-- Excerpt follows --

In "Is your idea management system helping you create impact and ship value? (P1)", we explored the science of driving an effective work prioritisation in a complex, high-touch, multi-dimensional, challenging environment:
- Set a common understanding of the purpose, concepts and terminology on which an idea management system is built.
- Explored how to handle ideas when everything is essential or critical, and you experience conflicting messaging/priorities.
In this Part 2, we help you:
- Evaluate your current idea management system; is it working/can it work better?
- Deal better with increasing complexity as your business grows and evolves.
- Develop a formula on which to enable yourself and your team to evaluate backlog content as a core competency.
Evaluate backlog content as a core competency
Backlog management deals with evaluating work requests to:
- Prioritise what is truly urgent for the business today.
- Establish the foundations on which the company will continue thriving tomorrow.
- Determine which efforts need to stop.
- Make decisions on where to increase or decrease investments.
There are over 138 feature prioritisation frameworks that you can use to structure a work request system that helps you identify which work should be done first in line with your business mandate and investment thesis.
"Intentional, structured Backlog management is a core competency for success."
As a result of these prioritisations, resources can be mobilised and allocated to deliver the work needed to advance, scale, and grow confidently.
Signs of a deteriorating or struggling process
Assuming a reasonably staffed and stable delivery team, typical business symptoms of a sub-optimal prioritisation or Backlog Management process include:
- Unable to correlate returns to investment in development capacity.
- Customers are angry and leaving.
- Partners are recommending alternative solutions.
- Allocating additional spending in development capacity feels like an exercise in hope.
- Delaying release dates.
- Unable to launch the next-generation product.
- Difficult to correlate costs to ROI, outcomes and customer value.
- Reducing investment confidence.
Digging deeper, you will tend to find:
- Backlogs have become an ever-growing collection of thoughts, lousy ideas, tasks and requests.
- Work items lack the necessary detail to be actionable
- Requests are lost and forgotten
- Roadmaps are hidden to avoid criticism and contribution.
- Work priorities are vague and unaligned with the business narrative and mandate priorities.
- Stakeholders struggle to understand the strategy behind work and capabilities shipped.
"When your prioritisation process fails, you fail to realise the required business outcomes, are left surprised and are let down."
Going deeper: Root causes of a struggling process
Many factors can disturb your team's ability from doing a great job:
- Lack of ownership of the backlog management process.
- Wrong people in the team.
- Leadership imposes decisions without embracing multi-faceted data.
- People who are afraid of making a wrong decision.

-- Excerpt concluded --
-- Data excerpts follows --

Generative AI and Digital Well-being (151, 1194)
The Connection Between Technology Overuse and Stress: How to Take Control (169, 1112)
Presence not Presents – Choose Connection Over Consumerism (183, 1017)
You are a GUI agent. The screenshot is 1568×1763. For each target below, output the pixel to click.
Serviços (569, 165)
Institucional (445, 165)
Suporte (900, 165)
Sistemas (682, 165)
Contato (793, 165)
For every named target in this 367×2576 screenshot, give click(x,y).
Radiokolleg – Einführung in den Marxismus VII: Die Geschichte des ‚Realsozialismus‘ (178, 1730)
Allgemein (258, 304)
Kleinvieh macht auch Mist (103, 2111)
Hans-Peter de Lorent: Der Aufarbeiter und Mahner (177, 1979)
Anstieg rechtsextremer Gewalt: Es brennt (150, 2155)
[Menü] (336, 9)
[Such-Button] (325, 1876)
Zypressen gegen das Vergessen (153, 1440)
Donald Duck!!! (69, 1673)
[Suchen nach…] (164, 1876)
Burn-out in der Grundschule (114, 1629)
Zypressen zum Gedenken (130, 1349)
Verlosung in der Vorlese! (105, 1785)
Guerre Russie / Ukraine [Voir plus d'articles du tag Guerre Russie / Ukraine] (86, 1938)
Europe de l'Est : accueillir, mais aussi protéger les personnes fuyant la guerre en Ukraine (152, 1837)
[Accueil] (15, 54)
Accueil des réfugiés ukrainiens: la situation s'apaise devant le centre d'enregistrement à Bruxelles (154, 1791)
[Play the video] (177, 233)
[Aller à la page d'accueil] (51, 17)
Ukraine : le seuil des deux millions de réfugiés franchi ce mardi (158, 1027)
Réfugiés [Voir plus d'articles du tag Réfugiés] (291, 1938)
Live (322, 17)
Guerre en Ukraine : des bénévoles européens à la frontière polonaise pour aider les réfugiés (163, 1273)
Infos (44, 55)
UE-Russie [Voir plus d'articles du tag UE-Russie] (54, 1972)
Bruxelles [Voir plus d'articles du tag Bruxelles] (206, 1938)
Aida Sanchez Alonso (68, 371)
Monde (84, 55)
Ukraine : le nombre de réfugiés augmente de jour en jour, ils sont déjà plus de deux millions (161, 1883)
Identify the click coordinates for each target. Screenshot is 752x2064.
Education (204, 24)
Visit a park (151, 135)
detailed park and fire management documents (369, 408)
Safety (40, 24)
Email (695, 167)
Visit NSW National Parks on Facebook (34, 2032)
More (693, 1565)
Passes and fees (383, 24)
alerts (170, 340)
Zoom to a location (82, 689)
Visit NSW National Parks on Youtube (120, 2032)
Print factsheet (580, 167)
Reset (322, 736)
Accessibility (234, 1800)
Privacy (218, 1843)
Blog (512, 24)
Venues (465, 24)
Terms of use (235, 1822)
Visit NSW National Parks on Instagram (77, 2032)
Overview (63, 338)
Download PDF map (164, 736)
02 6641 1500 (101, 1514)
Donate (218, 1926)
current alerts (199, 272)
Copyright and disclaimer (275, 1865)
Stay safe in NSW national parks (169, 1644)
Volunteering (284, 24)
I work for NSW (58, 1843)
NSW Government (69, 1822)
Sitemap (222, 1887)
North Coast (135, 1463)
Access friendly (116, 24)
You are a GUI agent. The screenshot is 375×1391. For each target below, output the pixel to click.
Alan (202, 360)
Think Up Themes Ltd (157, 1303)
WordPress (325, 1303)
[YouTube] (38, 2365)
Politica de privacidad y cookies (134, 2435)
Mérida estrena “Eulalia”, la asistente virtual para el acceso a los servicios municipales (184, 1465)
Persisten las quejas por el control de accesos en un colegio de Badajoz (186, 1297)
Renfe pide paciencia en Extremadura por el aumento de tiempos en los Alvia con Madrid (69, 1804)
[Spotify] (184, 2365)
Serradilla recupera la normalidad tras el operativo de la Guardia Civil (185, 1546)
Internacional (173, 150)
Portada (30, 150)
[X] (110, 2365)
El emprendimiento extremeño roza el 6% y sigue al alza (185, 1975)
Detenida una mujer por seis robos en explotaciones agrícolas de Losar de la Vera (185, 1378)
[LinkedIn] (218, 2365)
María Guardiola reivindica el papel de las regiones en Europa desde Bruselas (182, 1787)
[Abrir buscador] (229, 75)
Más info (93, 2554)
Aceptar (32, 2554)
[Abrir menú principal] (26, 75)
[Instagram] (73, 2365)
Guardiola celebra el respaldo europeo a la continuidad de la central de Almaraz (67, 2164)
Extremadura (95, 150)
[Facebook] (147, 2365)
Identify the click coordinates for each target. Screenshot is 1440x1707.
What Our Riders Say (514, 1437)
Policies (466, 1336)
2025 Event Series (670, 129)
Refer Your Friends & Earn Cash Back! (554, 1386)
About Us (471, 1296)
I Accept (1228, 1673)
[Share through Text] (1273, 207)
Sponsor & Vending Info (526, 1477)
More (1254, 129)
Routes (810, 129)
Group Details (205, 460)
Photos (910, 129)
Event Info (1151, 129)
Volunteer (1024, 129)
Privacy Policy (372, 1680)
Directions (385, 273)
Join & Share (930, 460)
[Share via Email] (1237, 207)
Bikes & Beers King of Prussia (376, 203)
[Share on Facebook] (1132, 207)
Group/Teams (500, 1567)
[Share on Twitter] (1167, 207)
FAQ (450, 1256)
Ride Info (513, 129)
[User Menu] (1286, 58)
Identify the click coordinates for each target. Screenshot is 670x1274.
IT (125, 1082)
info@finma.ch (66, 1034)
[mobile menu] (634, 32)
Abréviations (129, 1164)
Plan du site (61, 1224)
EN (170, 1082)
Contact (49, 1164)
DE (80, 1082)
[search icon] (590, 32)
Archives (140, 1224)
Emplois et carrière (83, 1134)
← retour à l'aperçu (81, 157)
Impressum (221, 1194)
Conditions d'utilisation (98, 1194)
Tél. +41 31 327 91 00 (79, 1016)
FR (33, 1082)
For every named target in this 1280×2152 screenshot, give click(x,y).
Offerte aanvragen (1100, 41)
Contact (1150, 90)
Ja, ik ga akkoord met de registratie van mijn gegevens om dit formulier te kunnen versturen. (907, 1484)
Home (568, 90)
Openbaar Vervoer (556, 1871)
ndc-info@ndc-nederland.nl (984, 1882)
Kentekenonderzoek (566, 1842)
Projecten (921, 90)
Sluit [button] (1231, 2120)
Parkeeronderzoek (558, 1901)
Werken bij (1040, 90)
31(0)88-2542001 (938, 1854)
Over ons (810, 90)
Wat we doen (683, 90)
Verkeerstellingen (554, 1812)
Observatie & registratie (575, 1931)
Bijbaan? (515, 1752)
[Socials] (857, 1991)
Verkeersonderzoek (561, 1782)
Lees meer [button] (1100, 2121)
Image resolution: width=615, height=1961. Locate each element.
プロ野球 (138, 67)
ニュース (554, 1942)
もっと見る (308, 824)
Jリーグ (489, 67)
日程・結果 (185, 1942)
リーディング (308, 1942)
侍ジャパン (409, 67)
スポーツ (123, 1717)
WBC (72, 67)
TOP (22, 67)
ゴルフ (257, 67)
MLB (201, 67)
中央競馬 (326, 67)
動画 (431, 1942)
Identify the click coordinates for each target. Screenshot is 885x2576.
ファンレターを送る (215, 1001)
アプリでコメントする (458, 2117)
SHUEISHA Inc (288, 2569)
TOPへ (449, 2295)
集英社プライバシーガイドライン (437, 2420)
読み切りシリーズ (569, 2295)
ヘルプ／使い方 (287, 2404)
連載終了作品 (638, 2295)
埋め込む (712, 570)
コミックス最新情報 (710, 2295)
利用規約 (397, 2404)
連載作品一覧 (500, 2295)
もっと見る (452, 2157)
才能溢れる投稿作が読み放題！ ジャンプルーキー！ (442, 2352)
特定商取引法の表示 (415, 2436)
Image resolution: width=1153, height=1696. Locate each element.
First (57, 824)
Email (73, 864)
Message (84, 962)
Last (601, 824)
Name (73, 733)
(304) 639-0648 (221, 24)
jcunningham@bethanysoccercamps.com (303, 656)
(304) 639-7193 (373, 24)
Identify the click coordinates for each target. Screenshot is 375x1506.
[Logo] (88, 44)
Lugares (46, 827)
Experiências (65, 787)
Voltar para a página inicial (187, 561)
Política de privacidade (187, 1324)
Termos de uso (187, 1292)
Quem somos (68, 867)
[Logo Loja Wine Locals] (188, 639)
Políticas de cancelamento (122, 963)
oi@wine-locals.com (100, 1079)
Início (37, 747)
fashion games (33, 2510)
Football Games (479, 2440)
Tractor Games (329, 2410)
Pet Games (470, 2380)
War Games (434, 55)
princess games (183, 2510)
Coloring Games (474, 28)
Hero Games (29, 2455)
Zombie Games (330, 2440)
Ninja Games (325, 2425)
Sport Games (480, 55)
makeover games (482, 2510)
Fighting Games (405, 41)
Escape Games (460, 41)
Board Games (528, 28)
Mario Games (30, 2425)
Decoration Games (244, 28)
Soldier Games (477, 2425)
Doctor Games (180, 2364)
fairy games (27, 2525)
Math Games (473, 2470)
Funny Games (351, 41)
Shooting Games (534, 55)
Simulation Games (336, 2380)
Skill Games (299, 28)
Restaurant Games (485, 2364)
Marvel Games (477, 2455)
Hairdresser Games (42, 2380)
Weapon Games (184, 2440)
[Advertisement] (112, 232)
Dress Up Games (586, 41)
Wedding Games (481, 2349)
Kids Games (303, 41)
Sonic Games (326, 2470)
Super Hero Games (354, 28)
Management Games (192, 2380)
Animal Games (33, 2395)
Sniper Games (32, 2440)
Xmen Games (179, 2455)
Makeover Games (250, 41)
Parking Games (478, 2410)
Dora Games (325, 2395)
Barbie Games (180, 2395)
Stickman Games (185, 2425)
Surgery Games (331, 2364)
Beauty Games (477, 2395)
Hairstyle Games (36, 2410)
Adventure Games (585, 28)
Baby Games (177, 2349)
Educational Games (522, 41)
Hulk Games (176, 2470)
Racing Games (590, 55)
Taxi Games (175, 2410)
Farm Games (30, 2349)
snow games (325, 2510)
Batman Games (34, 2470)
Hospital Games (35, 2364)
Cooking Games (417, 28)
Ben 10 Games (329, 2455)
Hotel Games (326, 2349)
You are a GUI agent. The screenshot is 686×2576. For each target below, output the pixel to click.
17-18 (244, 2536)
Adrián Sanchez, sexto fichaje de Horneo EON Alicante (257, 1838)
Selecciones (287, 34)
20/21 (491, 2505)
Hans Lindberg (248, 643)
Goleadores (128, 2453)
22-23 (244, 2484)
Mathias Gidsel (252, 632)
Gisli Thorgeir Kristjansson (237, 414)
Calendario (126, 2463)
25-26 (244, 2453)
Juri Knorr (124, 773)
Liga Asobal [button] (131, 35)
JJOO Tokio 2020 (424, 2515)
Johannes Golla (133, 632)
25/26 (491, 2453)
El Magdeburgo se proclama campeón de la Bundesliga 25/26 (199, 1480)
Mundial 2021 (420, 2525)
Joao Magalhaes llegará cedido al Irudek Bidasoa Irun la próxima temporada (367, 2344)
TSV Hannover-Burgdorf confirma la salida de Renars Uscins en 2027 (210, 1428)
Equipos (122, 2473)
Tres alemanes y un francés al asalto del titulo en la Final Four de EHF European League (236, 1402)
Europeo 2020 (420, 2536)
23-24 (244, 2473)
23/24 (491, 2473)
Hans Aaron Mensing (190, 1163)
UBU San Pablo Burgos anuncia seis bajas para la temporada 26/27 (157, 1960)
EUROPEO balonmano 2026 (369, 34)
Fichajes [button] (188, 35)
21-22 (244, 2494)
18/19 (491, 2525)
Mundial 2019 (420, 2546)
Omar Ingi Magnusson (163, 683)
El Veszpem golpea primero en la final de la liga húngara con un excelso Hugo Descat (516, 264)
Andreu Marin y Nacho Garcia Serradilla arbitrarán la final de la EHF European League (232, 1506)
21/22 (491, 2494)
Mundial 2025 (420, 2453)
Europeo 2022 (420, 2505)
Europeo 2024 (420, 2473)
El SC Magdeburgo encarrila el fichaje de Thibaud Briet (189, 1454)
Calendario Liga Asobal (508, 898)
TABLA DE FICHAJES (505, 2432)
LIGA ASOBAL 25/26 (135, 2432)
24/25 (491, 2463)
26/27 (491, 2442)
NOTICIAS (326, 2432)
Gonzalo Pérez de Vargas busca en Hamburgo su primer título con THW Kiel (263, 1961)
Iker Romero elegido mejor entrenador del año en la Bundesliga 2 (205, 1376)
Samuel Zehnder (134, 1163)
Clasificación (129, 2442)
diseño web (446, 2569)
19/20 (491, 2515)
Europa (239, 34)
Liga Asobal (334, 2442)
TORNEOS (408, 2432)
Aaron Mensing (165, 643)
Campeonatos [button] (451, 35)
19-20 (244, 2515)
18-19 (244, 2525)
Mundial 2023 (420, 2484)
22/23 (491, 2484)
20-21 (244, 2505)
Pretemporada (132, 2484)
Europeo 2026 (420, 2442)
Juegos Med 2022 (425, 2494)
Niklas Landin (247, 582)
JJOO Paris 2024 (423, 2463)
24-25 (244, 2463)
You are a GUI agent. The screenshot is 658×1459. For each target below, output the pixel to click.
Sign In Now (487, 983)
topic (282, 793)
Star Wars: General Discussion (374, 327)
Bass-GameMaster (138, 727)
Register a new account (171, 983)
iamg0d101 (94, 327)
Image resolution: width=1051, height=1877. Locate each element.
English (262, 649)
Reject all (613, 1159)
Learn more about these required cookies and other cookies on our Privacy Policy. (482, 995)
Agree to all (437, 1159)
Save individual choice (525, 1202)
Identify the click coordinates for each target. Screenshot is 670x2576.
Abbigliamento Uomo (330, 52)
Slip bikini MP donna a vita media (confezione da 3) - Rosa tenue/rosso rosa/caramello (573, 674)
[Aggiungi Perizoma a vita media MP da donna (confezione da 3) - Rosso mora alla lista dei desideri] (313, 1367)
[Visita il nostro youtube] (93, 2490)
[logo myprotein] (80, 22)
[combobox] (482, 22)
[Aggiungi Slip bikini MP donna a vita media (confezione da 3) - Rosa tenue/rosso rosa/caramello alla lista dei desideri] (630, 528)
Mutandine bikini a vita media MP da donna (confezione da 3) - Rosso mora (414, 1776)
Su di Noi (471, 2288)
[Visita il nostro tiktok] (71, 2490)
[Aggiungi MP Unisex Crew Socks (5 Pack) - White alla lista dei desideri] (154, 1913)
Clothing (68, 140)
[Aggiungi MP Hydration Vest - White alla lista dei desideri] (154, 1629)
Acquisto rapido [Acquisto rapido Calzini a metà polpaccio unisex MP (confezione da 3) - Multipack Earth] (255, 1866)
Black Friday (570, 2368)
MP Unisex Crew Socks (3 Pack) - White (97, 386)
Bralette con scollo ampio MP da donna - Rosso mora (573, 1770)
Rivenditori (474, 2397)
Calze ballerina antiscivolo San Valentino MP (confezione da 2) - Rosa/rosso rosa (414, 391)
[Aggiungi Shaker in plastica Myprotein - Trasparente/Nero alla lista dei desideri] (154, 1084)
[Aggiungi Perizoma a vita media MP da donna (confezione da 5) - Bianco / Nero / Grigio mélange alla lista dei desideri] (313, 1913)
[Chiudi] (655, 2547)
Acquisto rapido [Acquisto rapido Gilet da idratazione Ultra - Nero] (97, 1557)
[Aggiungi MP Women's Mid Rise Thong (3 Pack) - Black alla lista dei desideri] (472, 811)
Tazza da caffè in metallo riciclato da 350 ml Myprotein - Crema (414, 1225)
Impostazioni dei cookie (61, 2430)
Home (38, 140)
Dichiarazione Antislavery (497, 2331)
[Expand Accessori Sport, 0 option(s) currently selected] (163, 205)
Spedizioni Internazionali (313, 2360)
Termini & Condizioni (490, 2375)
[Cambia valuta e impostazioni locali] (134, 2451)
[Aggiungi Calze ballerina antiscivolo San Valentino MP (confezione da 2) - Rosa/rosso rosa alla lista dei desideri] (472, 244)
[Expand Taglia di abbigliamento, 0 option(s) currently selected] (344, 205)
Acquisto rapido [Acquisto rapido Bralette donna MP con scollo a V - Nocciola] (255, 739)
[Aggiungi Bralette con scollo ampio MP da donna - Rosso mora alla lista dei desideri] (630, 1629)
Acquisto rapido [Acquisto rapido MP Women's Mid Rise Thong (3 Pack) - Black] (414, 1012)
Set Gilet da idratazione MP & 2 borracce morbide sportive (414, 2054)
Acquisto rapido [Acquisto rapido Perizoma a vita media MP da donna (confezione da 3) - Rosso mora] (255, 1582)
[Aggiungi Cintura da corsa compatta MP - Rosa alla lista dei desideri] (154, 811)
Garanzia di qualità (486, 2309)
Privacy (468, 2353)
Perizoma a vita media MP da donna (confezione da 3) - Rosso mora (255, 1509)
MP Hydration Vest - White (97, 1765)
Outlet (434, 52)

-- Data excerpts concluded --

▸ Questions to answer
A – Reproduce the backlog management article word for word, beginning at the words "- Reducing investment" and stopping after the words "tasks and requests.".
B – Continue the article on backlog management from the point where it ends.

▸ Answers by task
A –
- Reducing investment confidence.
Digging deeper, you will tend to find:
- Backlogs have become an ever-growing collection of thoughts, lousy ideas, tasks and requests.

B –
- People who struggle to make types of decisions (technical vs business).
- Managing separate backlogs depending on who you are talking to.
- Company grew and requires higher levels of maturity in the way business matters are operated.
- Tendency to want to please everyone.
- High staff turnover or absenteeism.
- Legacy technologies, technical complexity, and depth of technical debt.
- Team requires more experienced leadership.
- Inappropriate tooling and methodologies (that are not fit for purpose).
- Politics.
- Decisions are based on opinions that are not supported by aggregated data and market research.
- Focus on features that are not aligned to the value themes of priority to the business.
"As a leader in your organisation, you can cope with helping people grow."
"You also own the full selection of the tooling and methodologies you use for roadmap maintenance and work prioritisation."
Left unchecked, the costs of a mismanaged backlog process can become irreparable and lead to the end of life of the product line in question and potentially the business in its entirety.
Deal with increasing complexity as you grow and evolve
The criticality of a well-oiled backlog management process intensifies as:
- Product adoption increases.
- Different people are engaged to prioritise work correctly.
- Business go-to-market capabilities grow in complexity and ability to reach new and broader markets.
- Sales are made direct and through a channel.
- New products are introduced into the mix.
- Business commitments intensify (e.g. covenants).
- Business scales needing higher operational maturity (e.g. startup > scaleup > external investment > IPO).
- Market expectations evolve.
- Stakeholders demand more significant involvement in prioritisation.
- Partners expect transparency and predictability.
- Mergers & Acquisition activities kick in.
It is essential your team and environment maturity is continuously upskilled and improved to match the maturity stage of your business.
Do once repeat many frameworks
We also want your resulting processes and tools to support any person performing backlog management in your organisation to do this consistently and repeatedly across all managed products.
In a multi-person team, you want all team members to approach and prioritise work similarly.
This consistency in cross-functional engagement, tooling, and the process will enable transparency, predictability, and elimination of surprises to stakeholders.
This organised approach will allow you to drive higher engagement and satisfaction in how your teams work and advance.
Wrapping up
Prioritisation is not a simple exercise. It involves a lot of management of people and issues across various dimensions and challenges.
Use these posts ("Is your idea management system helping you create impact and ship value? (P1)" and this post) to identify whether your system can be upgraded or benefit from an injection of higher maturity.